Eu égard au motif d’annulation retenu, et seul susceptible de l’être, le présent jugement implique seulement un réexamen de la situation de M. A..., en tenant compte des motifs du présent jugement. Par suite, il y a lieu d’enjoindre au préfet de Seine‑et‑Marne de procéder au réexamen de sa situation dans un délai de trois mois à compter de la notification du présent jugement.

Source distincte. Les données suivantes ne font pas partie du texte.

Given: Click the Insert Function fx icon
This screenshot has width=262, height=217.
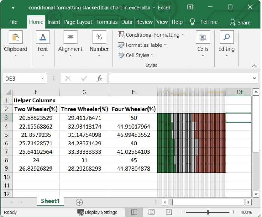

Il n’y a pas lieu, dans les circonstances de l’espèce, d’assortir cette injonction d’une astreinte.

Sur les frais liés à l’instance :

Dans les circonstances de l’espèce, il y a lieu de mettre à la charge de l’Etat la somme de 1 200 euros au titre des frais exposés par le requérant et non compris dans les dépens.

D E C I D E :

Article 1er : La décision du préfet de Seine-et-Marne du 11 octobre 2023 est annulée.

Article 2 : Il est enjoint au préfet de Seine-et-Marne de procéder au réexamen de la demande de M. A... dans un délai de trois mois à compter de la notification du présent jugement.

Article 3 : L’Etat versera à M. A... une somme de 1 200 (mille deux cents) euros au titre de l’article L. 761-1 du code de justice administrative.

Article 4 : Le surplus des conclusions de la requête est rejeté.

Article 5 : Le présent jugement sera notifié à M. B... A... et au préfet de Seine-et-Marne.

Délibéré après l'audience du 18 septembre 2025, à laquelle siégeaient :

M. Dewailly, président,

Mme Iffli, conseillère,

Mme Seignat, conseillère.

Rendu public par mise à disposition au greffe le 7 octobre 2025.

La rapporteure,

C. IFFLI

Le président,

S. DEWAILLY

La greffière,

L. SUEUR

La République mande et ordonne au préfet de Seine-et-Marne en ce qui le concerne ou à tous commissaires de justice à ce requis en ce qui concerne les voies de droit commun contre les parties privées, de pourvoir à l’exécution de la présente décision.